# START OF RECORDS FOR PROCESSING

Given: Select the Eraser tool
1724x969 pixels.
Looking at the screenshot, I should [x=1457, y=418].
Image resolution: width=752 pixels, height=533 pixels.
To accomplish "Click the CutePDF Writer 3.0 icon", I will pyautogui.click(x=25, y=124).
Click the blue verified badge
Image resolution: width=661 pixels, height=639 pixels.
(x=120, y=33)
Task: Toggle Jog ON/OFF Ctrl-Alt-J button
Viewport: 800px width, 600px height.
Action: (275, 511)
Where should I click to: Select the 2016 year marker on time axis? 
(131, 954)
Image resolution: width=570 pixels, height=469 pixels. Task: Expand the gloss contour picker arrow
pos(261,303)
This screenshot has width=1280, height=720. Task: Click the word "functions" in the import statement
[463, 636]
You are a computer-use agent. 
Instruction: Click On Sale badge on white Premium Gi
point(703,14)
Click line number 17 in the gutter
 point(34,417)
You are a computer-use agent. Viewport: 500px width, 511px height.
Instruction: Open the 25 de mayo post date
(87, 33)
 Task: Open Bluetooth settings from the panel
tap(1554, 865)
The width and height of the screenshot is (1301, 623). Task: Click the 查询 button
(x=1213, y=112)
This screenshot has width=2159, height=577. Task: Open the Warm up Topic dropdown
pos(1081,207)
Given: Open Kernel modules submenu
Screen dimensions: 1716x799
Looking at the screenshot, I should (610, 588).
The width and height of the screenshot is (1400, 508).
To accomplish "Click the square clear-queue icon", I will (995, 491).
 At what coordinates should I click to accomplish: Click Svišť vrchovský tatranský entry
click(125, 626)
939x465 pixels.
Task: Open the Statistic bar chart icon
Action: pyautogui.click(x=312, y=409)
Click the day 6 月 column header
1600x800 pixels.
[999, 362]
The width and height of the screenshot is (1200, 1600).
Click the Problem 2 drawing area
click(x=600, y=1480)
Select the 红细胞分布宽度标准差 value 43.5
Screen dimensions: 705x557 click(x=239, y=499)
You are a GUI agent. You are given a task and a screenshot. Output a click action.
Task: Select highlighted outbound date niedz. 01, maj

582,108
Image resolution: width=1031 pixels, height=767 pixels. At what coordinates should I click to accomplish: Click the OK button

# END OF RECORDS FOR PROCESSING

Reproduce every row above, word for word and in the same order.

● SOLUTION TO THIS EXERCISE:
Given: Select the Eraser tool
1724x969 pixels.
Looking at the screenshot, I should [x=1457, y=418].
Image resolution: width=752 pixels, height=533 pixels.
To accomplish "Click the CutePDF Writer 3.0 icon", I will pyautogui.click(x=25, y=124).
Click the blue verified badge
Image resolution: width=661 pixels, height=639 pixels.
(x=120, y=33)
Task: Toggle Jog ON/OFF Ctrl-Alt-J button
Viewport: 800px width, 600px height.
Action: (275, 511)
Where should I click to: Select the 2016 year marker on time axis? 
(131, 954)
Image resolution: width=570 pixels, height=469 pixels. Task: Expand the gloss contour picker arrow
pos(261,303)
This screenshot has width=1280, height=720. Task: Click the word "functions" in the import statement
[463, 636]
You are a computer-use agent. 
Instruction: Click On Sale badge on white Premium Gi
point(703,14)
Click line number 17 in the gutter
 point(34,417)
You are a computer-use agent. Viewport: 500px width, 511px height.
Instruction: Open the 25 de mayo post date
(87, 33)
 Task: Open Bluetooth settings from the panel
tap(1554, 865)
The width and height of the screenshot is (1301, 623). Task: Click the 查询 button
(x=1213, y=112)
This screenshot has width=2159, height=577. Task: Open the Warm up Topic dropdown
pos(1081,207)
Given: Open Kernel modules submenu
Screen dimensions: 1716x799
Looking at the screenshot, I should (610, 588).
The width and height of the screenshot is (1400, 508).
To accomplish "Click the square clear-queue icon", I will (995, 491).
 At what coordinates should I click to accomplish: Click Svišť vrchovský tatranský entry
click(125, 626)
939x465 pixels.
Task: Open the Statistic bar chart icon
Action: pyautogui.click(x=312, y=409)
Click the day 6 月 column header
1600x800 pixels.
[999, 362]
The width and height of the screenshot is (1200, 1600).
Click the Problem 2 drawing area
click(x=600, y=1480)
Select the 红细胞分布宽度标准差 value 43.5
Screen dimensions: 705x557 click(x=239, y=499)
You are a GUI agent. You are given a task and a screenshot. Output a click action.
Task: Select highlighted outbound date niedz. 01, maj

582,108
Image resolution: width=1031 pixels, height=767 pixels. At what coordinates should I click to accomplish: Click the OK button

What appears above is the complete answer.